• _Stated task_: Turn the material from its start through the line that contains "click(x=1659, y=564)", inclusive, into a two-column CSV with the headers instruction and action. Give one row per instruction, with the instruction text and its answer each in one quoted field, line breaks replaced by spaces, and leave the pictures out.

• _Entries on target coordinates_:
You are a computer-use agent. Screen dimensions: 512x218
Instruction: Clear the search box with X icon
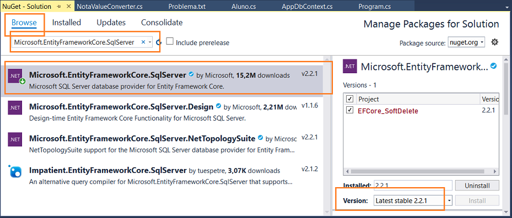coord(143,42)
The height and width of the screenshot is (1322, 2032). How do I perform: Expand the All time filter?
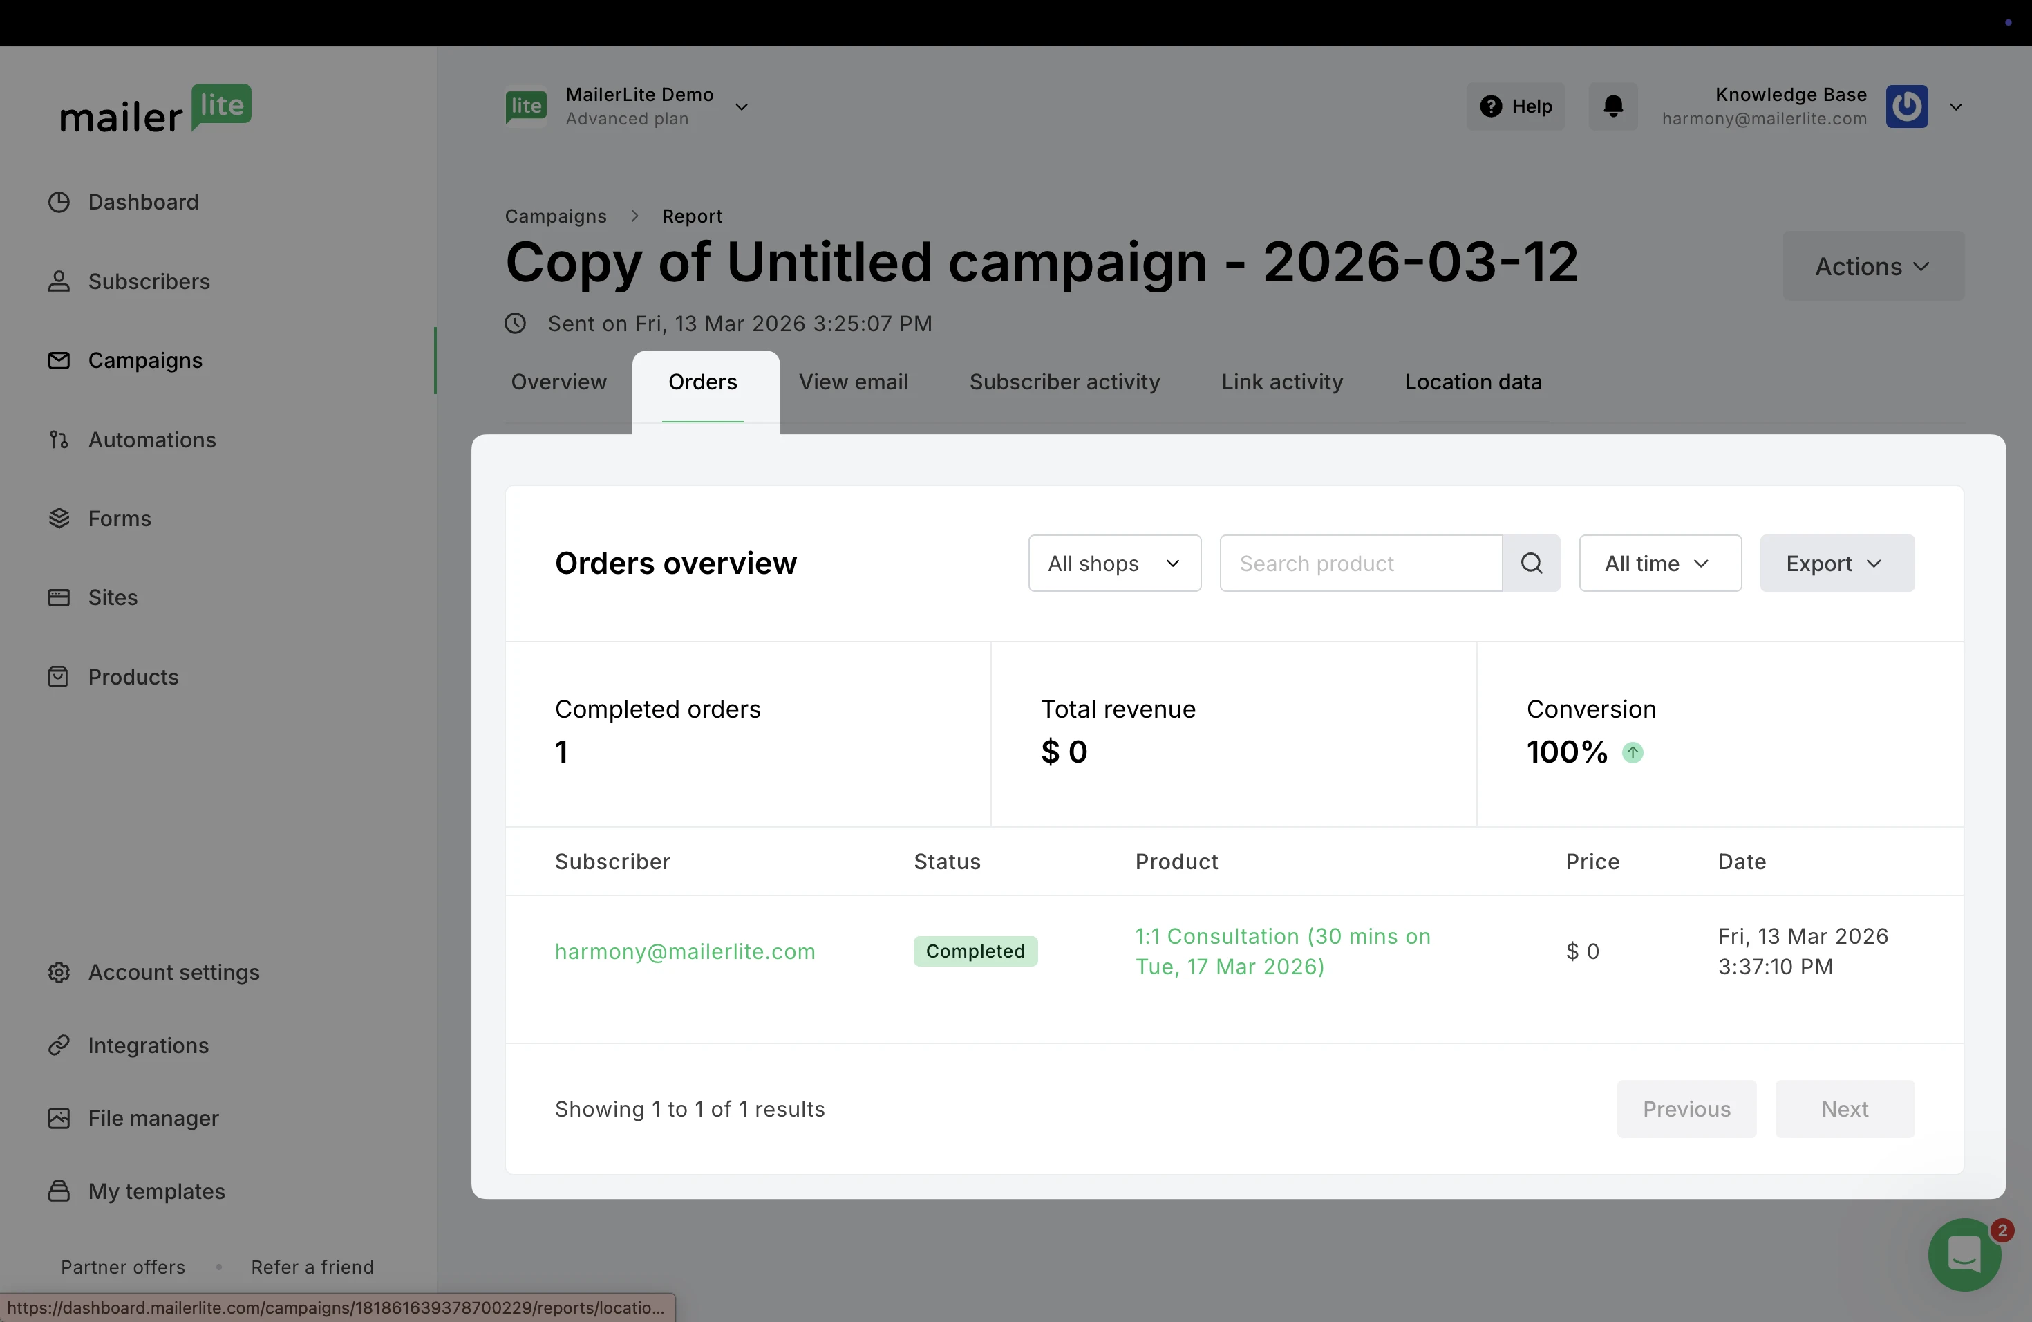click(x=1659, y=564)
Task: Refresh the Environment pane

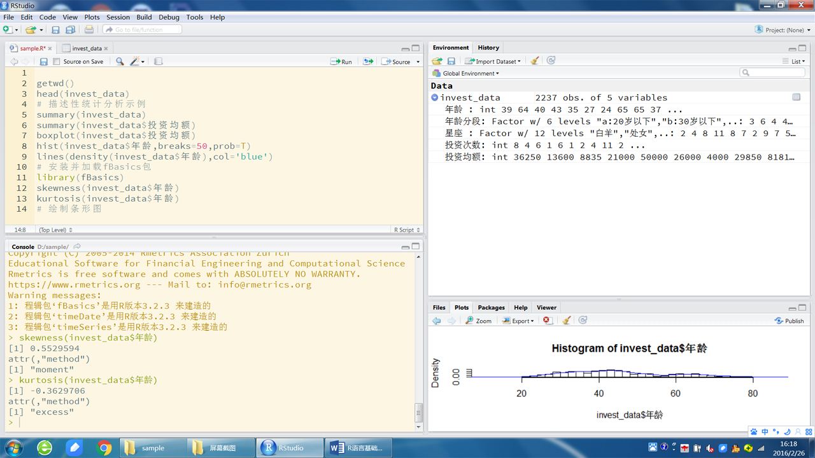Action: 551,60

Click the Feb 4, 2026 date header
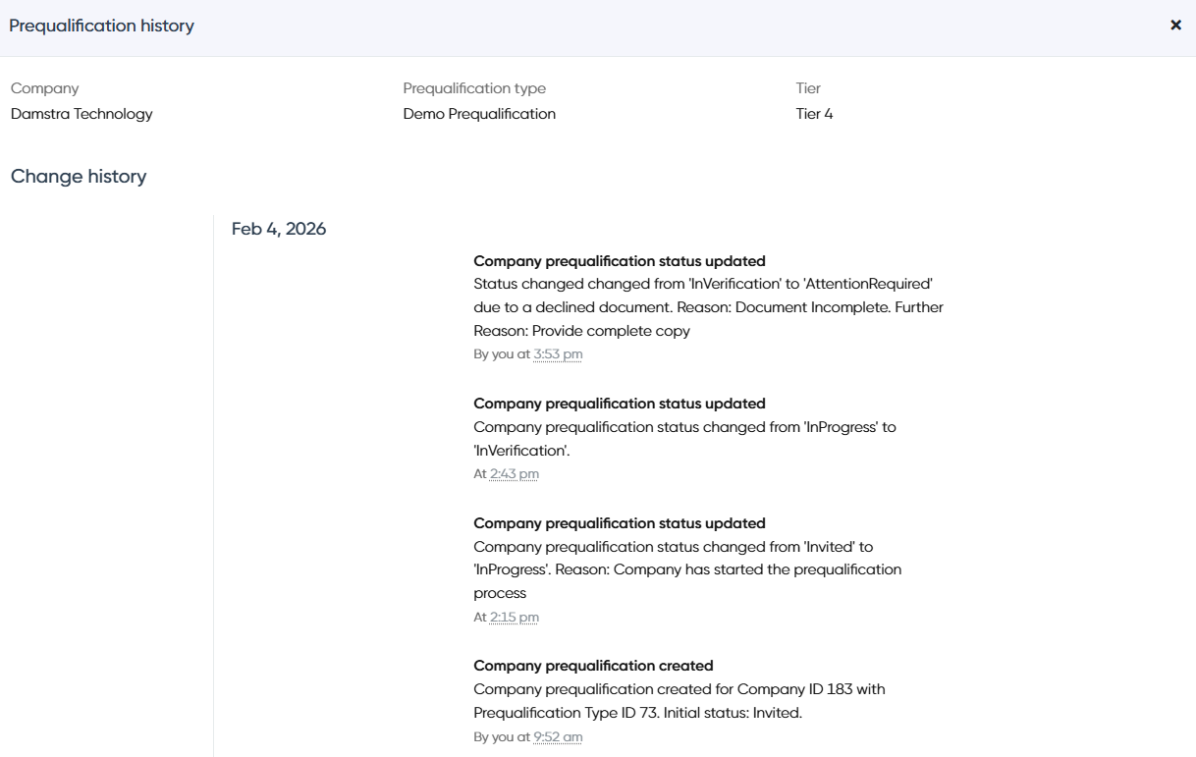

• _Response to the task_:
instruction,action
"You are a computer-use agent. Screen dimensions: 512x218 Instruction: Clear the search box with X icon","coord(143,42)"
"The height and width of the screenshot is (1322, 2032). How do I perform: Expand the All time filter?","click(x=1659, y=564)"